Kazuhiko Maekawa, professor emeritus at the University of Tokyo, said Tuesday that although a meltdown is possible — at least at present — such a case would be different from the 1986 Chernobyl core meltdown in Ukraine that involved a large-scale nuclear explosion.
 Even if the fuel rods melt down, they would remain in a liquid state, Maekawa said. If the primary reactor containment vessels "are not totally destroyed," lethal radioactive materials would remain within the reactor compound, he said.
 "In the Chernobyl accident, the explosion spread nuclear materials containing 'death ash' and contaminated many people," Maekawa, a counselor at the Nuclear Safety Research Association, said, ruling out such an explosion in Fukushima.
 "If you succeed in preventing melted fuel from leaking, the possibility of large-scale radioactive contamination is low. Local residents should remain calm and not panic," he said.
 Tuesday's radiation release was believed triggered by a hydrogen explosion at 6:14 a.m. at the No. 4 reactor, which later caught fire. The reactor had been shut down for a regular check when the earthquake hit. But spent fuel stored inside heated up and generated hydrogen that was the apparent cause of the explosion. The fire was later brought under control.
 Tepco continued to pump seawater into the Nos. 1, 2 and 3 reactors, trying to cool off the heating fuel rods inside.

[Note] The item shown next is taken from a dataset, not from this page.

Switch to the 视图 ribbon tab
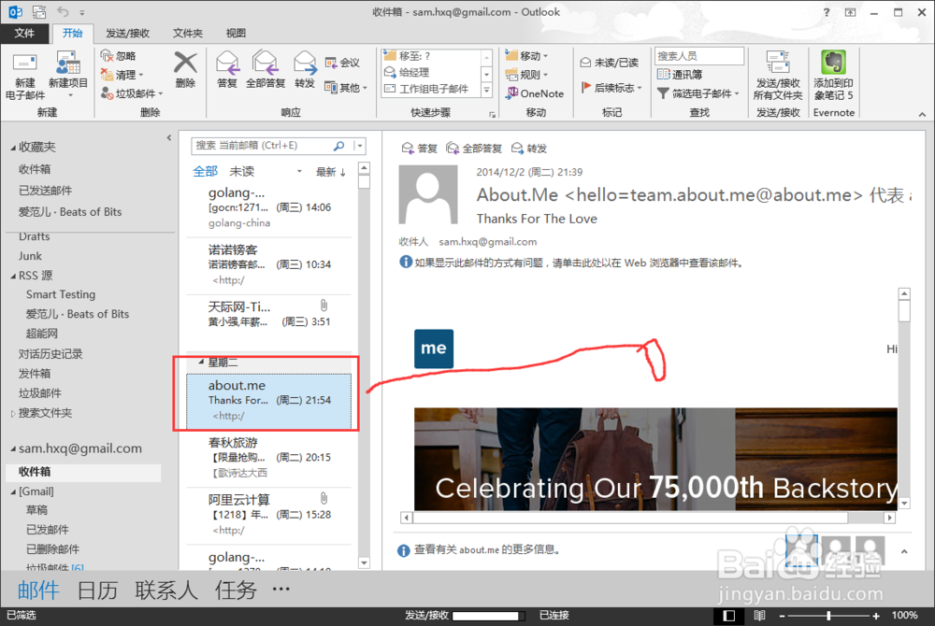 click(236, 33)
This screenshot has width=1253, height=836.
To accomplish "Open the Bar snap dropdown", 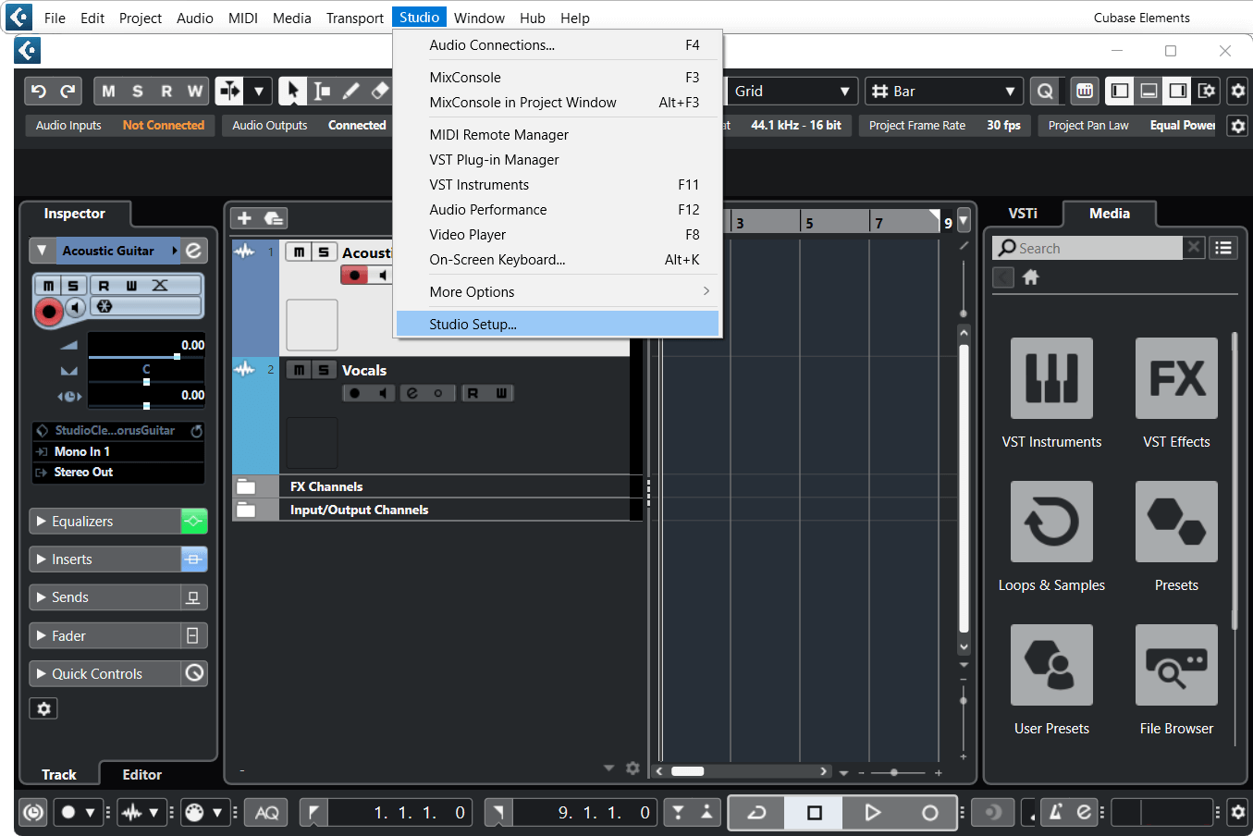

 On Monday, the No. 2 reactor's fuel rods were fully exposed for more than two hours, threatening a meltdown. After Tepco pumped in seawater, the water levels rose at one point to the level where the bottom half of the fuel rods were in the coolant.
 However, the water level dropped in the night, exposing the rods for a second time.
 The hydrogen explosions at the Nos. 1, 2 and 3 reactors, which blew off their housings, came after their cooling systems failed.
 Early Tuesday, the government, irritated by Tepco's slow reporting to the prime minister's office, set up a joint crisis headquarters at the utility's head office in Chiyoda Ward, Tokyo. "We are still experiencing a worrisome situation, but we will overcome this crisis, whatever it takes," Kan told reporters. "I will take the lead. I will resort to every possible means to prevent the damage from spreading."
 Japan has asked the United States to provide more cooling equipment to help deal with the crisis, Gregory Jaczko, chairman of the U.S. Nuclear Regulatory Commission, said in Washington.